══ Text extract

By Kayleigh Lewis - 15th July 2013
In a world where almost 900 million people go hungry to bed every night, the support for biofuels should be phased out
Marc Olivier Herman
The result of the vote shows that MEPs have understood that biofuels cause hunger, deforestation and carbon emissions
The vote today calling for a 5.5 per cent limit puts an abrupt end to the development of the sector in many countries, threatening 220,000 jobs mostly in EU rural areas
We should stop using taxpayers money in order to incentivise policies that result in more greenhouse gas emissions
With climate change already putting pressure on the global food supply and food prices, the EU should not be further exacerbating these trends by promoting the use of agricultural land for fuel
The European parliament's environment, public health and food safety committee has controversially adopted proposals to limit the amount of biofuels that can be used in transport fuels.
The decision also included new rules that will take into consideration the impact of producing biofuel crops.
Greens/EFA deputy Bas Eickhout commented on the vote, saying, "Feeding crops into cars has fuelled rising food prices and rainforest destruction. While we think that the vote to put a 5.5 per cent cap on the use of land-based biofuels like food crops in the overall fuel mix is a step in the right direction, we should in fact be shunning the use of food crops for fuel altogether."
The Dutch deputy welcomed the inclusion of the indirect land use change (ILUC) factor from 2020 onwards, saying, "This will help steer future investments in a sustainable direction."
MEPs have long been calling for the ILUC factor to be taken into account as many believe that the use of farm land to produce biofuel crops, requiring more land to be made available for food crops, can lead to deforestation.
Some also believe that the process of deforestation can in itself increase greenhouse gas emissions which could, in turn, cancel out the benefits of using biofuels in the first place.

════
══ Supplied material

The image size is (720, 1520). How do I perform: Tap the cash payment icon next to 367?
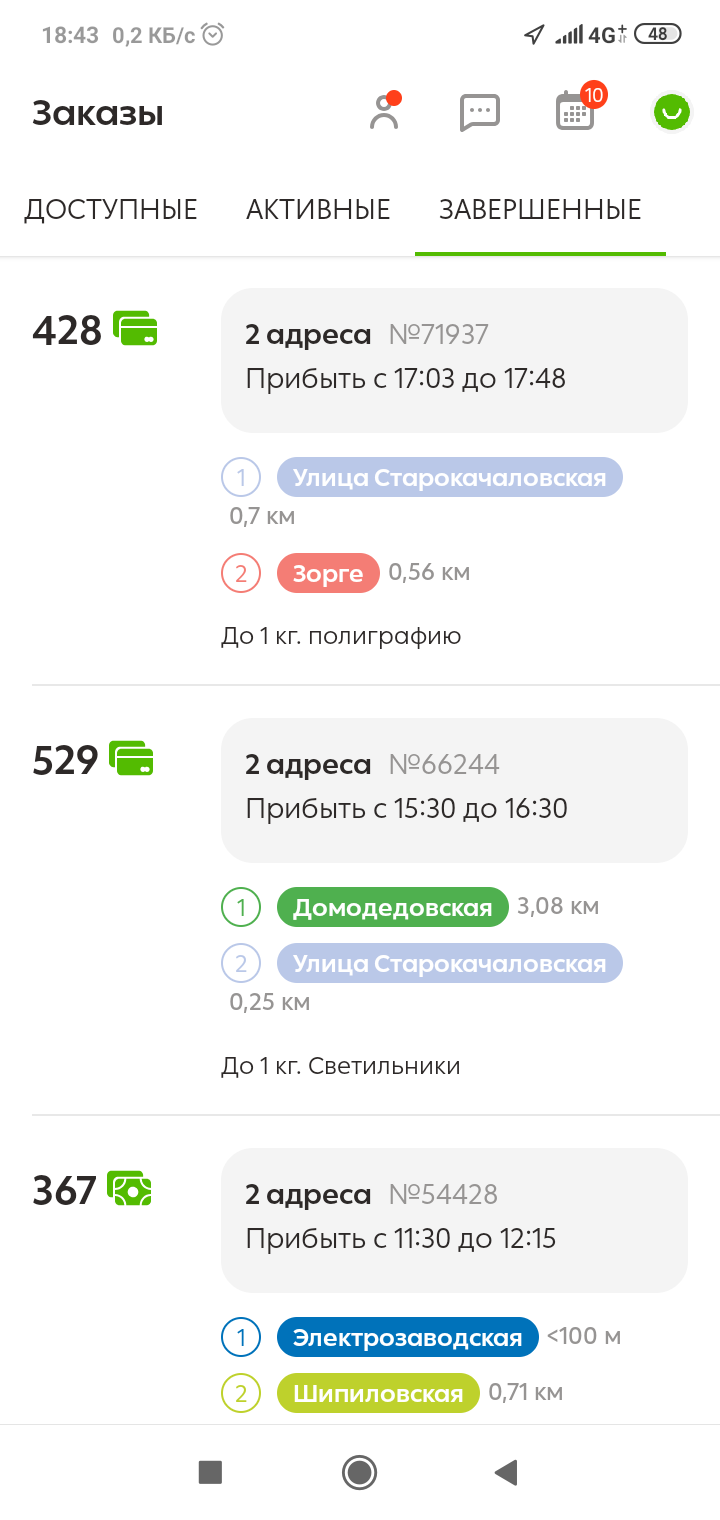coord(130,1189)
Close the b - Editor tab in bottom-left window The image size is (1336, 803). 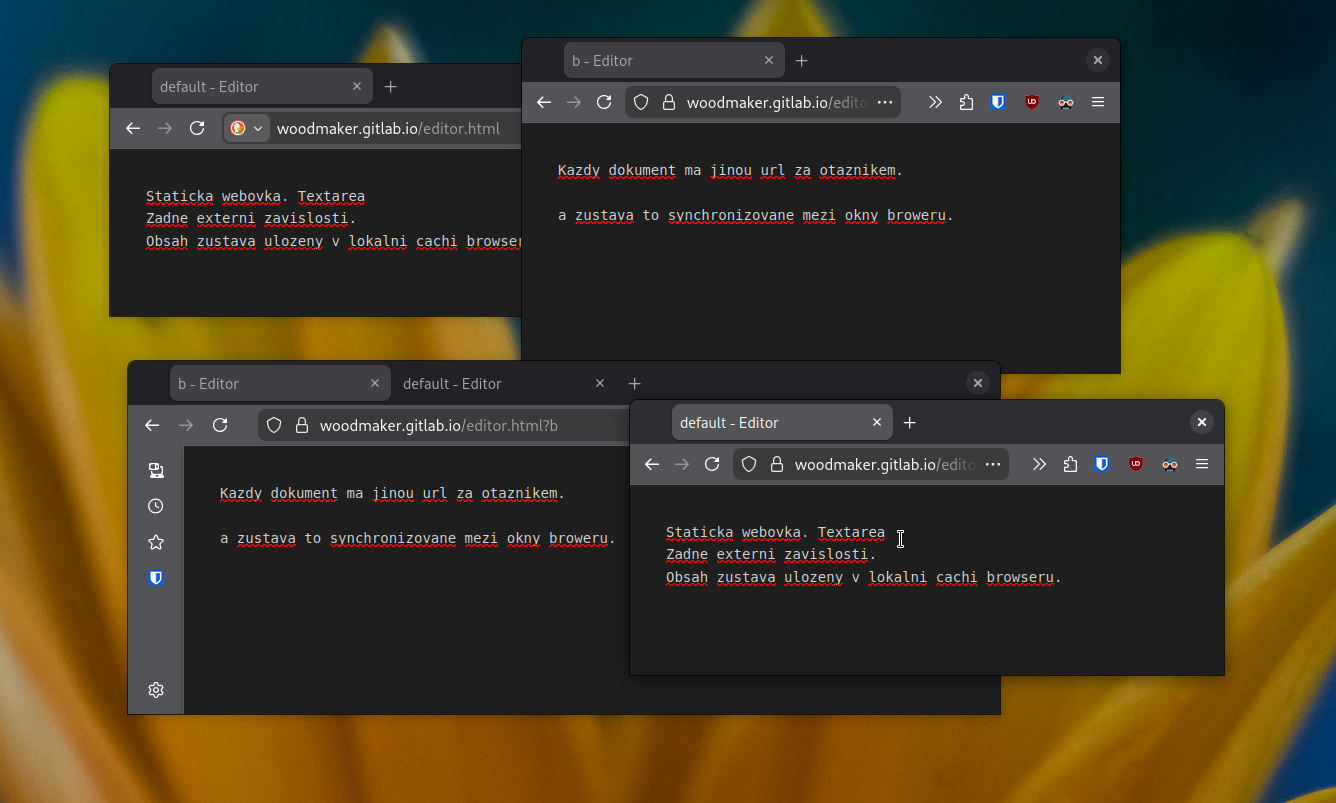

════

## Goal of the exercise
Continue the article about the European parliament committee's vote to cap biofuels in transport fuels, picking up right after its final sentence.

## Exercise response
"Even though conservative MEPs continue to bury their heads in the sand, a majority of the environment committee have voted to guarantee that biofuels placed on the EU market are better for the environment than conventional oil-based fuel," added Eickhout.
"It is highly questionable why, at a time of severe economic crisis, the EU should continue subsidising biofuels to the tune of €10bn, without putting these climate safeguards in place," he argued.
Kriton Arsenis, parliament's S&D group spokesman on the issue, said, "We should stop using taxpayers' money in order to incentivise policies that result in more greenhouse gas emissions. To that end we need the implementation of binding indirect land-use change factors in order to distinguish between environmentally friendly and harmful biofuels."
He also said that, "Biofuel production from food crops contributes to food price volatility and demand for biofuels in the EU restricts some population groups' access to food. We don't want people in poverty to suffer food scarcity."
GUE/NGL MEP Sabine Wils praised the parliament for backing a "positive and sustainable proposal" on ILUC "in spite of strong opposition from some industrial lobby groups".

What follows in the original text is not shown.